ONG denuncia un nuevo ataque de los talibanes contra la libertad de prensa en Afganistán

KABUL, Afganistán (EFE).- La organización Nai, dedicada al seguimiento de la libertad de prensa en Afganistán, denunció este martes un nuevo ataque de los talibanes contra la libertad de prensa, después de que miembros de las fuerzas de seguridad ingresasen en una oficina local de radio y televisión en el este del país e impidiesen su funcionamiento.

Los efectivos de las fuerzas de seguridad de los fundamentalistas entraron ayer "sin notificación previa" a las oficinas de un medio de radio y televisión en el estado de Nangarhar y "detuvieron su programa de formación de periodistas", avisó Nai.

Además, el personal de seguridad de los talibanes "mostró un comportamiento ofensivo con los periodistas y trabajadores de este medio", agregó.

Se trata del segundo ataque similar que sufre la cadena en los últimos meses, según informó su editor jefe, Atal Stanikzai, a la organización de prensa, que condenó este tipo de presiones contra los medios.

Nai advirtió que si estas acciones persisten, socavarán la confianza entre la prensa y los funcionarios del Gobierno talibán, por lo que pidió explicaciones a los responsables y les solicitó que, en caso de problemas, acudan a la Comisión de Violación de los Medios.

"Nadie tiene derecho a interferir en los asuntos de los medios de comunicación y los periodistas, y la única autoridad es el Ministerio de Información y Cultura y la Comisión de Violación de los Medios", sostuvo la organización.

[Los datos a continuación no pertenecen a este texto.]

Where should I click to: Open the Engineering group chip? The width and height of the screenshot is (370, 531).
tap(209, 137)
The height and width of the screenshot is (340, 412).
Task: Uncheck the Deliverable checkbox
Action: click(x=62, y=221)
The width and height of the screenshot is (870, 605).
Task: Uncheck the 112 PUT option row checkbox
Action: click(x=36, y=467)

El regreso de los talibanes al poder en agosto de 2021 supuso un grave deterioro de la libertad de prensa en Afganistán, que ha visto una creciente censura, represión y abusos contra periodistas por parte del régimen de Kabul, a lo que se añade la fuerte crisis económica que atraviesa el país tras el bloqueo de los fondos internacionales. 

A pesar de que los fundamentalistas han reiterado en numerosas ocasiones el compromiso con la preservación de los derechos de los medios de comunicación, las asociaciones de periodistas nacionales e internacionales denuncian constantemente carencias para lograr un acceso a la información de calidad desde la vuelta de los talibanes al Gobierno. 

En este contexto tuvo lugar el pasado 12 de julio el arresto del reportero de radio afgano Erfanullah Bidar, que no fue confirmado por las autoridades fundamentalistas hasta una semana después, aunque finalmente fue liberado el 24 de julio.

Sin embargo, fuentes del Gobierno talibán dijeron a EFE que la detención de Bidar, empleado también en Nangarhar, no estaba relacionada con su actividad profesional.